Dumpling Diplomacy

Saturday the School for Social Development and Public Policy, the Fudan University School that is sponsoring our study here in China, held a get together for the foreign students so that we could get to know the other foreign students as well as some of the Fudan students.  We all met out on the lawn of one of the main academic buildings for some icebreakers before moving inside to make dumplings.  Ali, Benito, and I were are bit skeptical as to what to expect from the event, but were all excited to meet new people and practice our Chinese skills.

When enough foreign students had arrived the Chinese students decided that it was time to begin introducing ourselves to each other with some games.  The first game we played was the human knot game.  For anyone who has played this game before you know that it can be taxing and confusing; now add in the fact that we didn’t all speak the same language and you get one hell of an interesting game.   One minute into the game we knew that we were in for a challenge.  We were all trying to direct people in both Chinese and English and translate for those who did not understand.  While we may not have learned everyone’s name in our group, that awkwardness of just meeting everyone was definitely gone after we spent 10 minutes all wrapped around each other.  There was one group of students who were having a particularly hard time unwrapping themselves, so a few German students who had finished early went over to observe and assist.  Whenever they could get a person free and untangled from the group a cry of “German Engineering” would erupt along with peels of laughter.

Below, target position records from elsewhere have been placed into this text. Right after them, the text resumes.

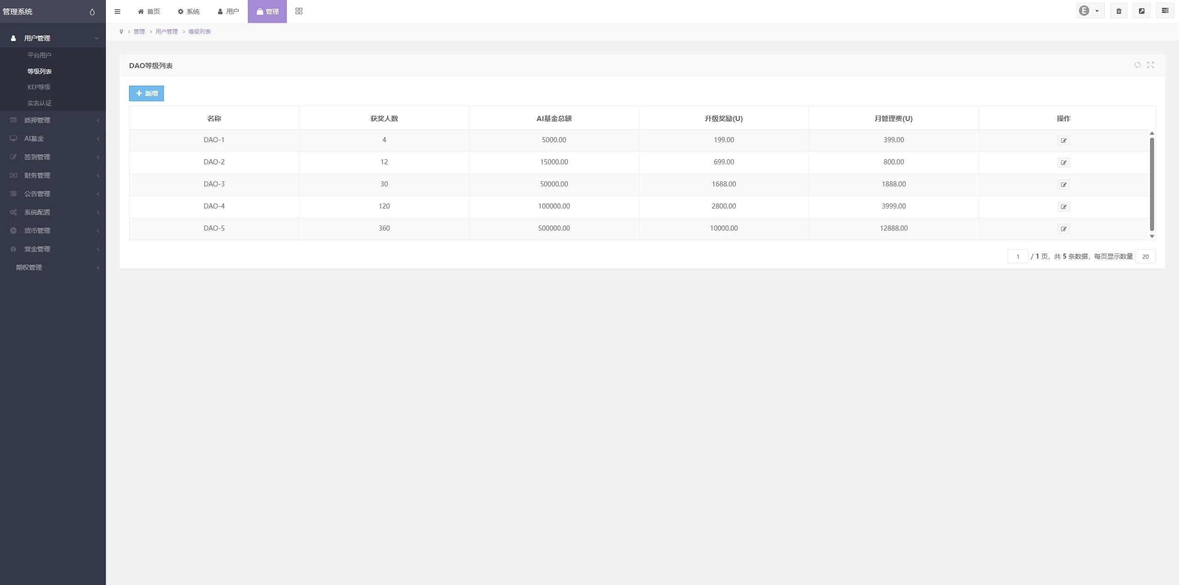The image size is (1179, 585).
Task: Click the edit icon for DAO-5 row
Action: click(1063, 229)
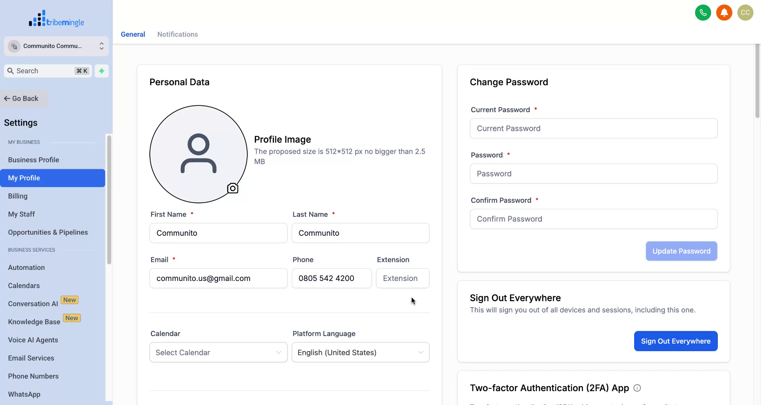This screenshot has height=405, width=761.
Task: Click the profile avatar placeholder image
Action: [x=198, y=154]
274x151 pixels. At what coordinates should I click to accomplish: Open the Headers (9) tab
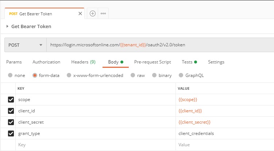point(83,62)
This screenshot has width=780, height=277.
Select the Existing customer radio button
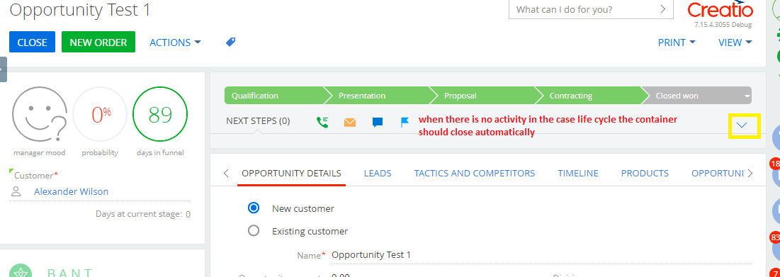254,231
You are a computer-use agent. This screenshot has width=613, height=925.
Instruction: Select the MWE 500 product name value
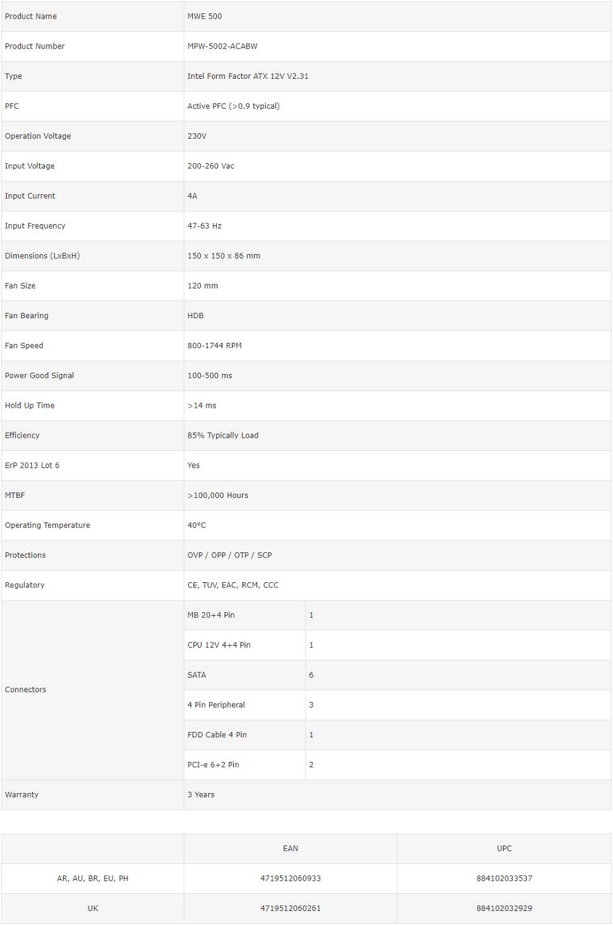(205, 17)
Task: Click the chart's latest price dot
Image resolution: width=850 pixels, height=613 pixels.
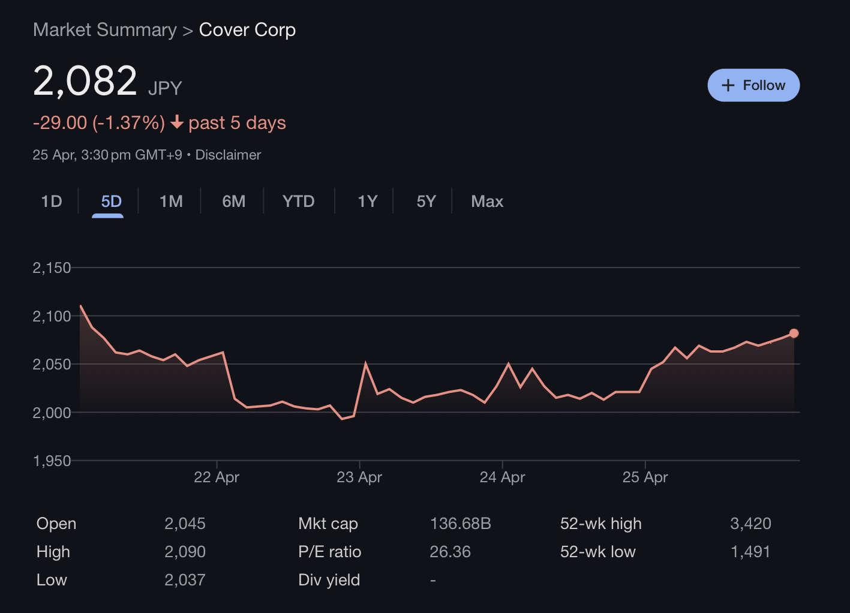Action: pyautogui.click(x=794, y=333)
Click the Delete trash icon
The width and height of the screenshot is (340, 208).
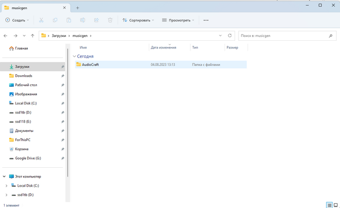[x=110, y=20]
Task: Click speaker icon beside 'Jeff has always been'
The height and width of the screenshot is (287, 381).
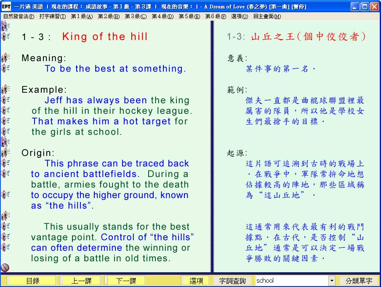Action: pyautogui.click(x=5, y=100)
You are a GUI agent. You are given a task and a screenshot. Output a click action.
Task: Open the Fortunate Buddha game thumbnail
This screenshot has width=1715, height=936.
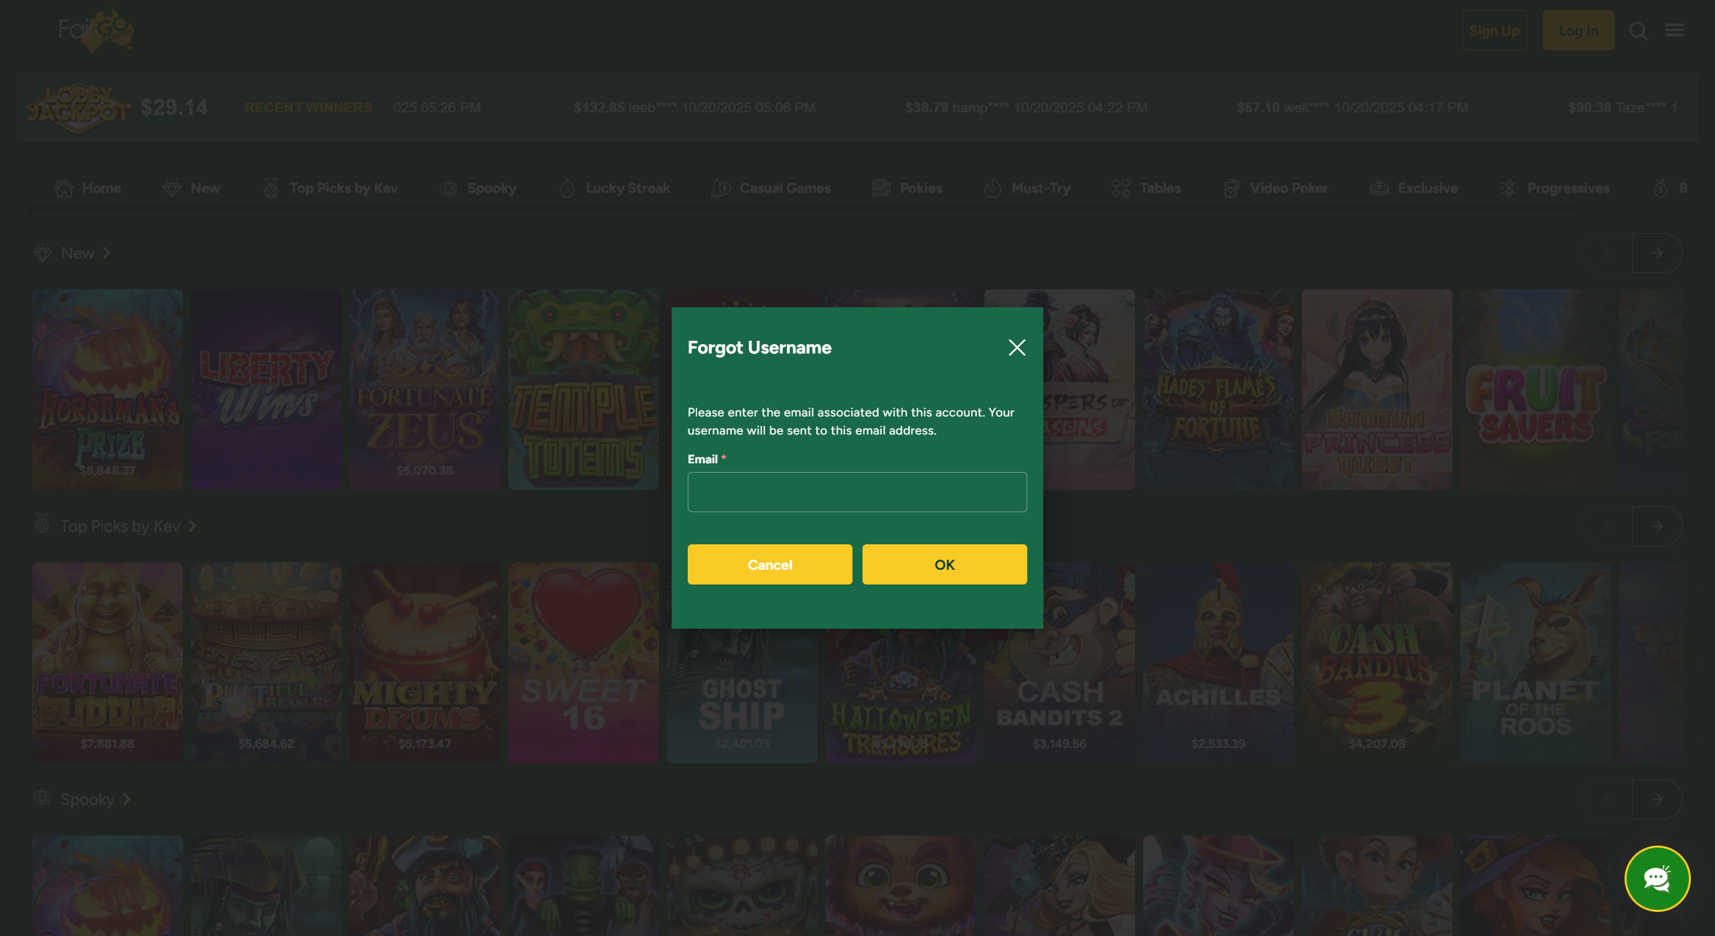pyautogui.click(x=106, y=664)
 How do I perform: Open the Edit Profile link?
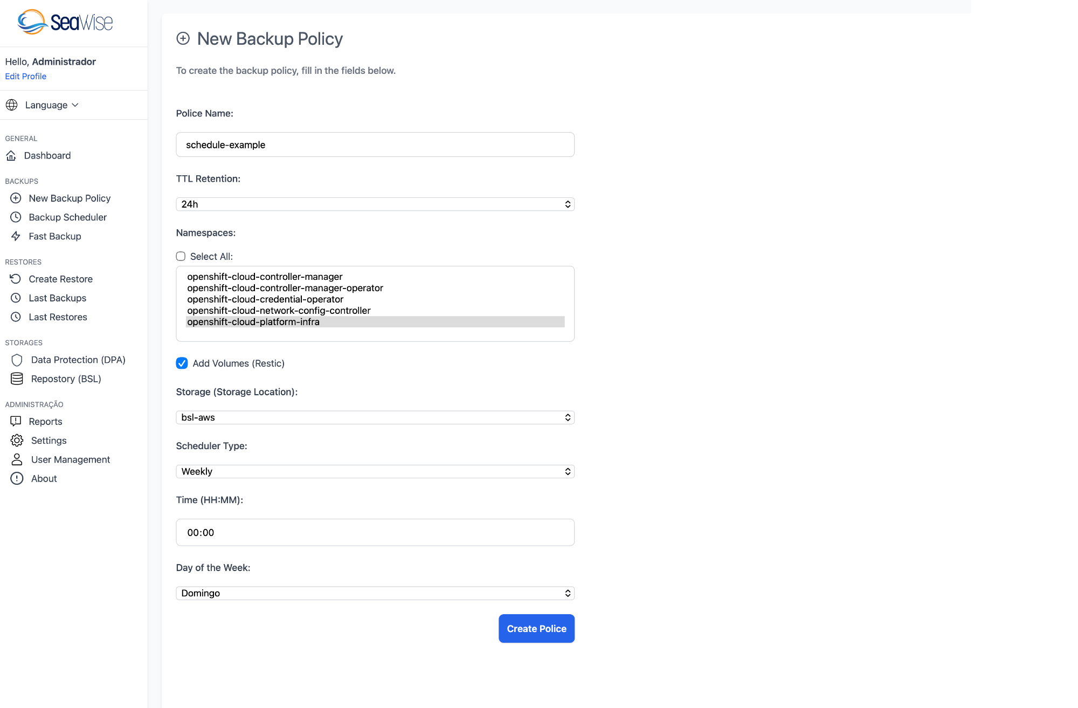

Unfortunately, the German engineering was not enough to help them and they ended up being the last group to finish, but they all seemed to be having a great time.

The next game was again not so much of a getting to know you game, but rather a let’s just be silly and awkward all at the same time to lighten the mood type of game.  It involved two people standing facing each other and creating a roof-like structure with their hands while a third person knelt on the ground between them.  The two people standing made the “tree” while the person on the ground was the “squirrel.”  When the person in charge of the game called out “wind,” the “trees” all had to break apart and find a new “tree” partner and squirrel to cover.  When “fire” was called, the “squirrels” all had to leave his or her “tree” and find a new home, and when “earthquake” was called, everyone had to switch.  Again while this game also did not lend itself well to actually getting to know new people, it was a great way to get people to loosen up and become more comfortable with one another.  No one really understood the point of this game but we had tons of fun running around and grabbing random people to be our “tree” partner or screaming out that we had and empty “tree” for a poor “squirrel” to come and live in.

The next event for the afternoon was to proceed into the canteen to make dumplings.  This was the real time when we got to really meet some of the other students. We were all split into groups so that the foreign and Chinese students could get to know each other more. The Chinese students were very interested in where we were from and what we were studying.  We all had a great time trying to learn how to pronounce each others’ names as well.  With two German, one Swiss, one American and six Chinese students at my table the name part was defiantly a challenge.  The Chinese students thought it was hilarious to watch us try and make the dumplings.  None of us could figure out how to fold and press the dumplings the right way.  A few of the German boys even resorted to making disk shaped dumplings so they did not have to try and fold them.  All in all we met a lot of nice students, foreign and Chinese alike, and had a fun filled afternoon.  The dumplings were tasty and we found new friends to both hangout with and practice our Chinese with.  The Chinese students all seemed eager to know what we liked doing in our free time and wanted to get to know us better.  Overall it was a fun and exciting day filled with lots of laughter.